Peter O'Neill (Stanford Law School) has posted Younger and the Youth: The Younger Abstention Doctrine in the Child-Welfare Context (76 Stan. L. Rev. 1323 (2024)) on SSRN. Here is the abstract:
In 2021, over three million children interacted with the child welfare system and over six hundred thousand were in foster care. These child welfare systems, striving as they may to help children and families in crisis, are themselves in crisis. Seeking relief from these dysfunctional state systems, children and advocacy groups have turned to the federal courts for relief. These plaintiffs have challenged almost every aspect of state child welfare systems, from initial investigation to discharge, and have asked federal courts to mandate everything from targeted reforms to complete overhauls of state systems. But because child welfare systems are often run by, through, and with the oversight of state courts, the Younger abstention doctrine has posed an early obstacle to some of these suits. Courts considering whether to abstain have split on almost every point of Younger's analysis: whether state courts provide an adequate opportunity to raise federal claims, whether a federal challenge would interfere with the state court proceedings, and whether child welfare proceedings are the kind of proceedings to which Younger applies.

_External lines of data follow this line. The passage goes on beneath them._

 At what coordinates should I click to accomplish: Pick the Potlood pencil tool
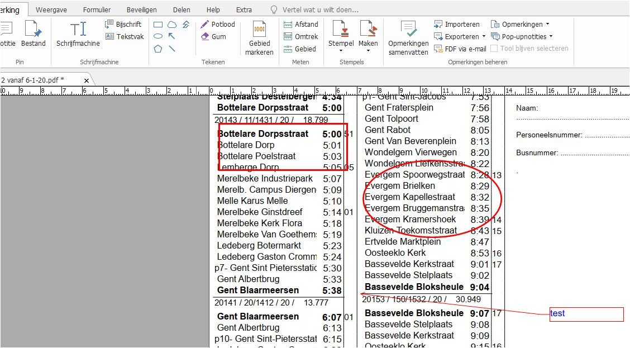(x=218, y=24)
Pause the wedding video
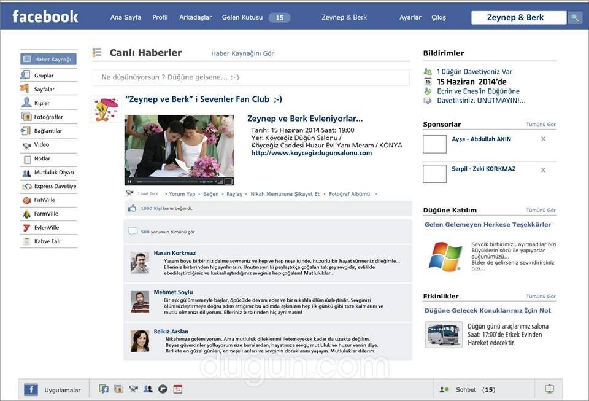 tap(129, 182)
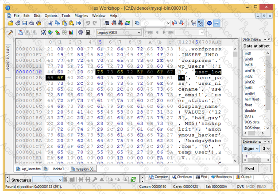
Task: Open the Plug-Ins menu
Action: point(81,15)
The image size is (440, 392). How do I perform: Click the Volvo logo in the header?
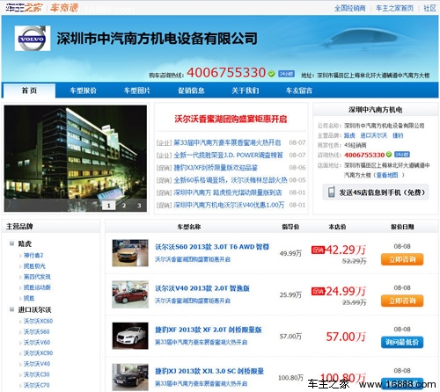pos(33,39)
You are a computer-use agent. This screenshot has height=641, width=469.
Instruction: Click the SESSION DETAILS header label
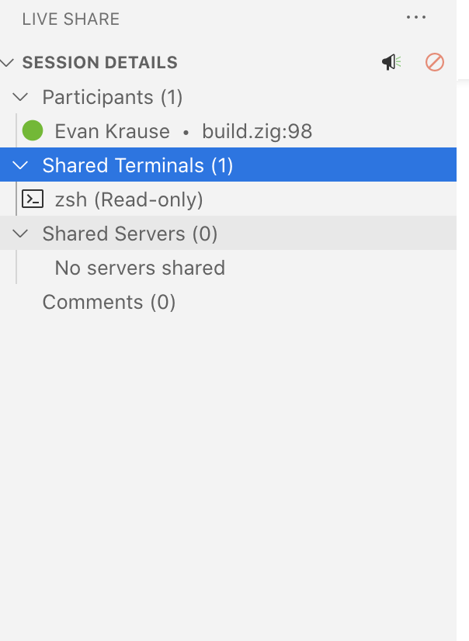pos(99,62)
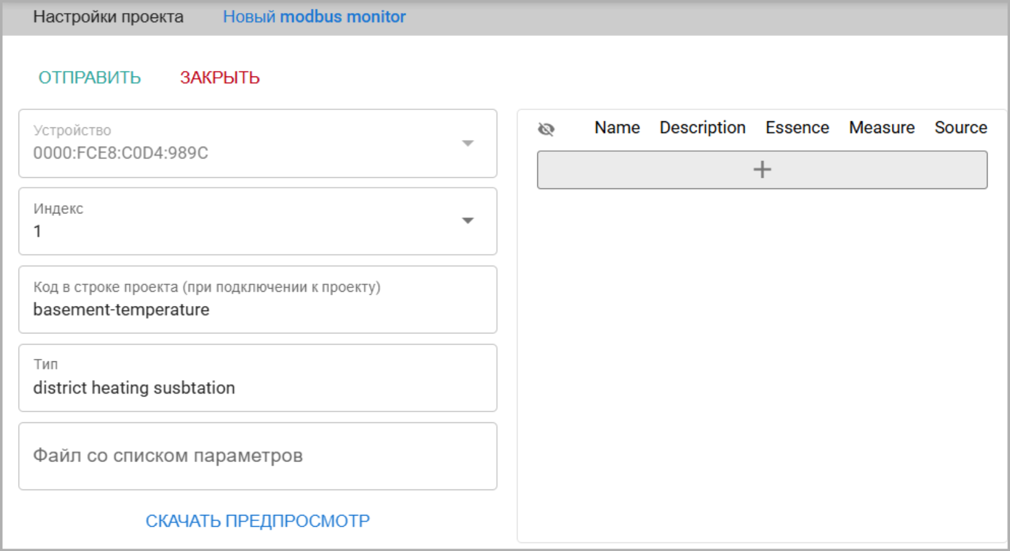
Task: Click device address 0000:FCE8:C0D4:989C value
Action: tap(121, 153)
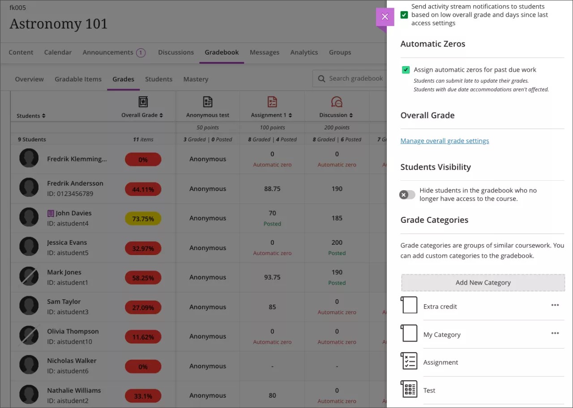The height and width of the screenshot is (408, 573).
Task: Click the Overall Grade column icon
Action: click(x=143, y=102)
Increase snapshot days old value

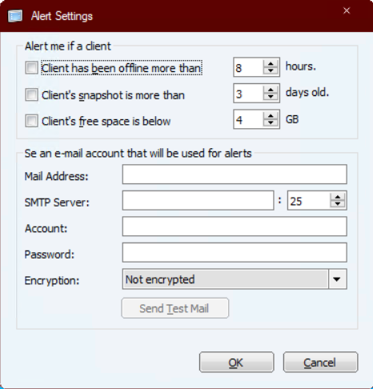coord(271,90)
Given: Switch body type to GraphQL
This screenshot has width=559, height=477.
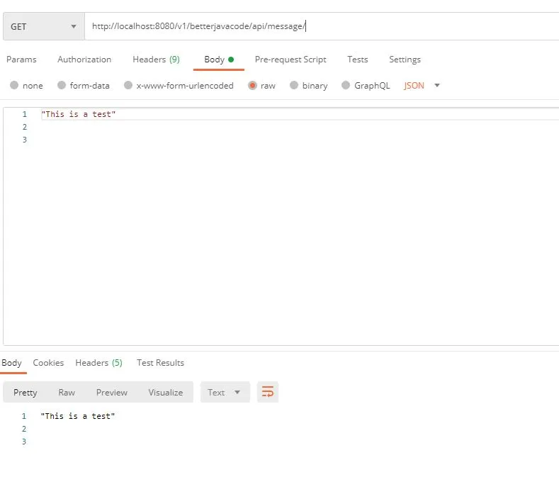Looking at the screenshot, I should coord(346,86).

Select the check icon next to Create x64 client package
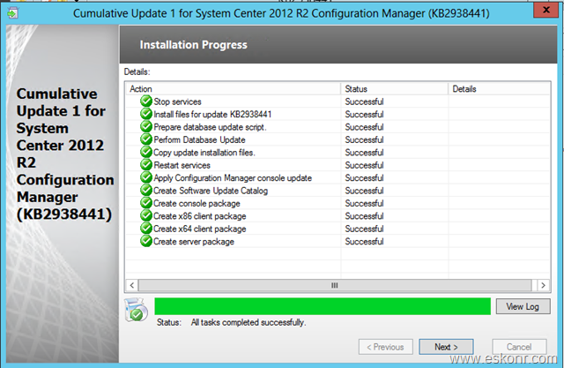146,229
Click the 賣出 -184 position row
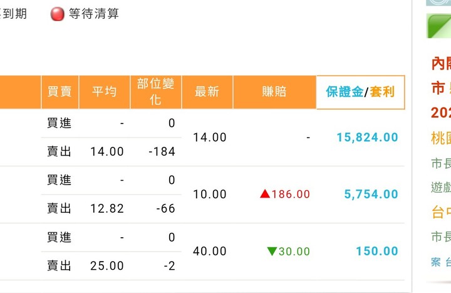This screenshot has width=451, height=293. coord(111,152)
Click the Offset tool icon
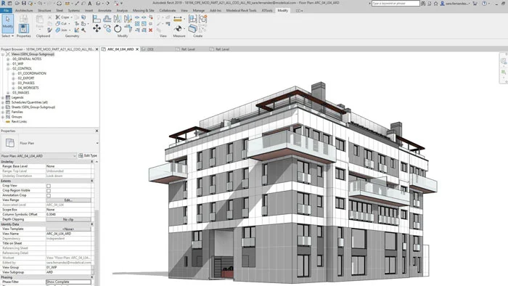 [107, 19]
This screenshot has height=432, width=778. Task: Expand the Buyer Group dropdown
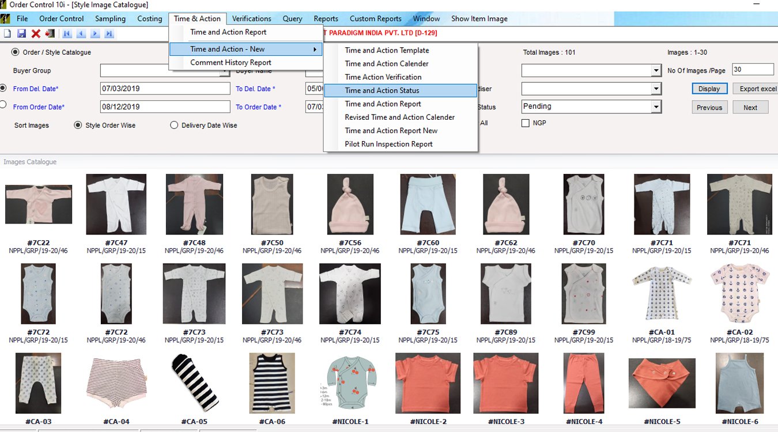point(224,71)
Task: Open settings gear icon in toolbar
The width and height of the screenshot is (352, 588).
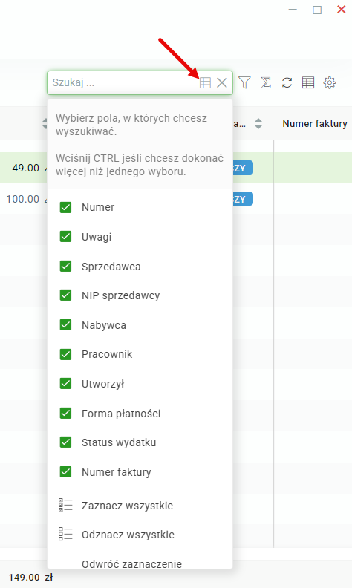Action: click(330, 82)
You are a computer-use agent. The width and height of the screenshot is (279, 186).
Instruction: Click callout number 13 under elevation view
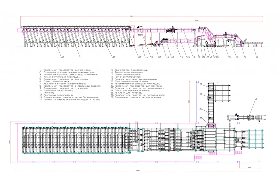(114, 57)
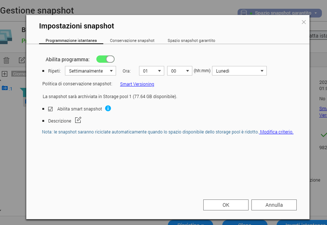Screen dimensions: 327x225
Task: Open the hour dropdown showing 01
Action: click(151, 71)
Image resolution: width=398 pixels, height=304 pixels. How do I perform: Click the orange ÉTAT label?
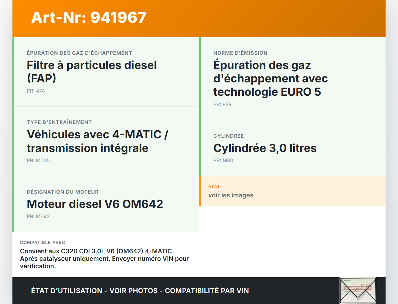click(214, 187)
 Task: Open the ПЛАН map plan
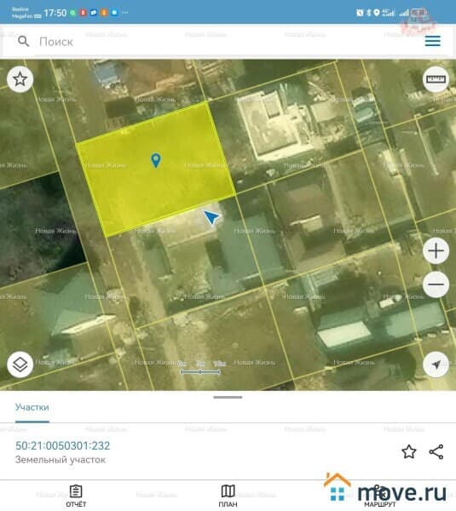click(x=228, y=497)
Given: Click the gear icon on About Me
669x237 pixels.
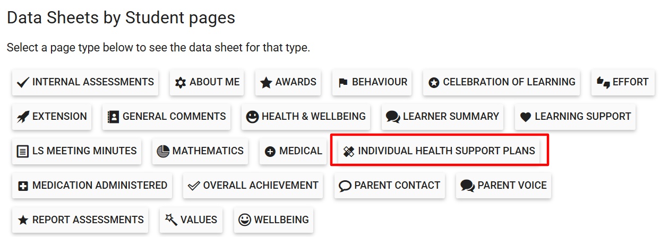Looking at the screenshot, I should pyautogui.click(x=181, y=83).
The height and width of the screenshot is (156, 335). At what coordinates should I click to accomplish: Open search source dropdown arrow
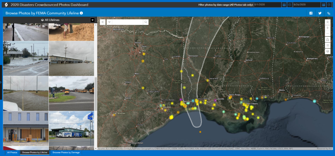109,22
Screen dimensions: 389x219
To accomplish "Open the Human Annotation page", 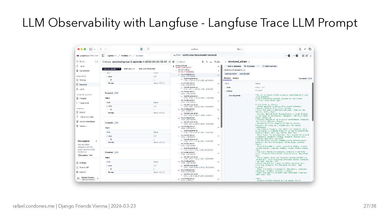I will [87, 122].
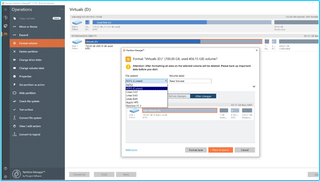
Task: Click the Volume label text field
Action: [190, 81]
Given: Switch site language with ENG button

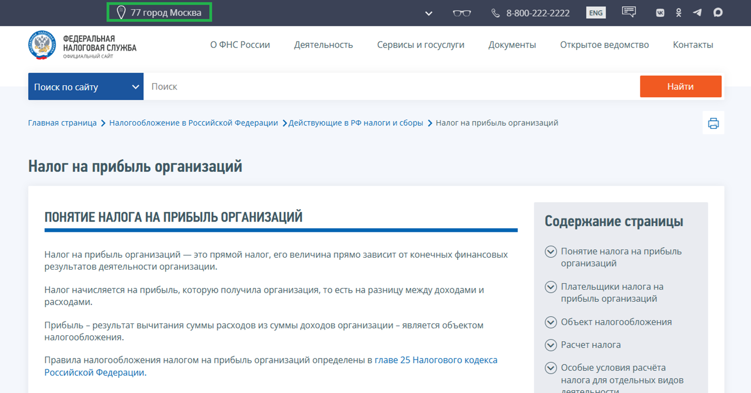Looking at the screenshot, I should click(x=596, y=13).
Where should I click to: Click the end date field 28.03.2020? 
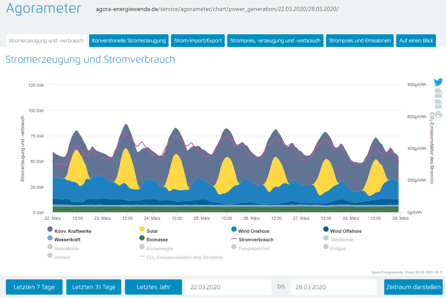point(334,287)
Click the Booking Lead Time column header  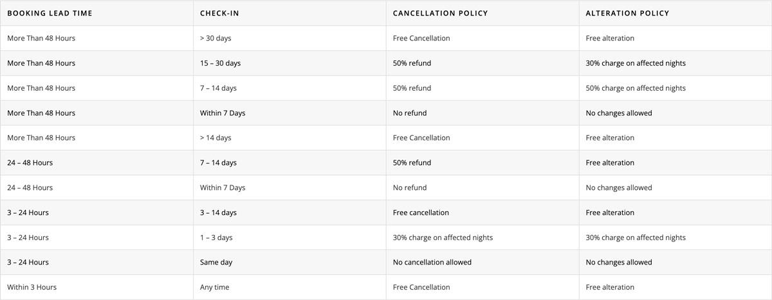click(x=50, y=13)
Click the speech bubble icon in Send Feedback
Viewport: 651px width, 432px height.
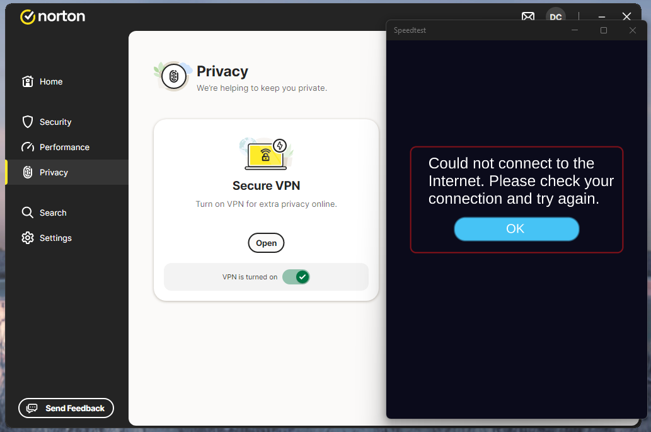(32, 408)
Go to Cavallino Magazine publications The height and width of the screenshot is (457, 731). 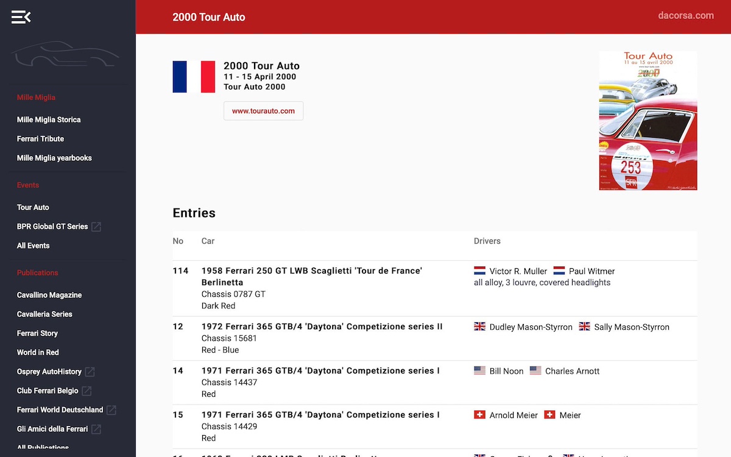click(x=49, y=295)
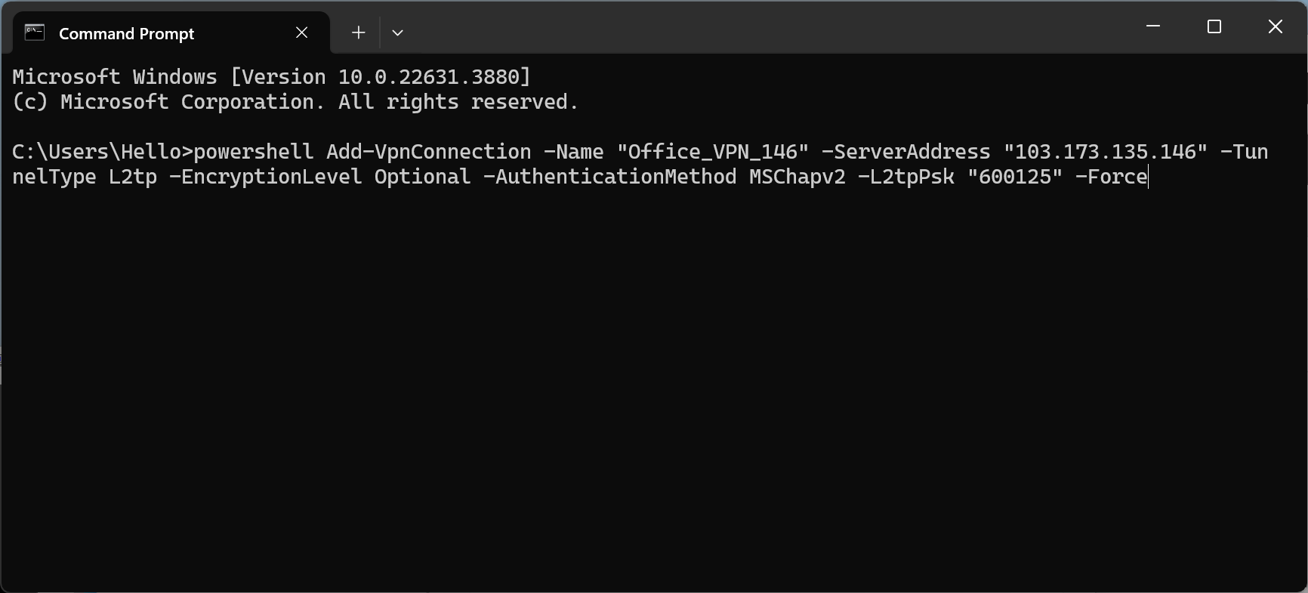This screenshot has width=1308, height=593.
Task: Click inside the empty terminal output area
Action: tap(604, 378)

While the literature on Younger abstention is expansive, this last question—whether child welfare proceedings are the kind of proceedings to which Younger applies—has largely been ignored by scholars. This Note fills that gap. Part I details the development of the Younger doctrine. Part II introduces the child welfare system and explores how courts have applied Younger in this context, beginning with an overview of child welfare systems and concluding with an in-depth look at recent decisions by the Seventh and Fourth Circuits. Part III analyzes child welfare proceedings within the Younger/Sprint framework. It argues that certain portions of child welfare proceedings are quasi-criminal, that the extent to which a proceeding is quasi-criminal varies across and within cases, and that neither the Seventh nor the Fourth Circuit has adequately accounted for this heterogeneity. Finally, Part IV offers a solution, proposing that courts should take a piecemeal approach to Younger in the child welfare space.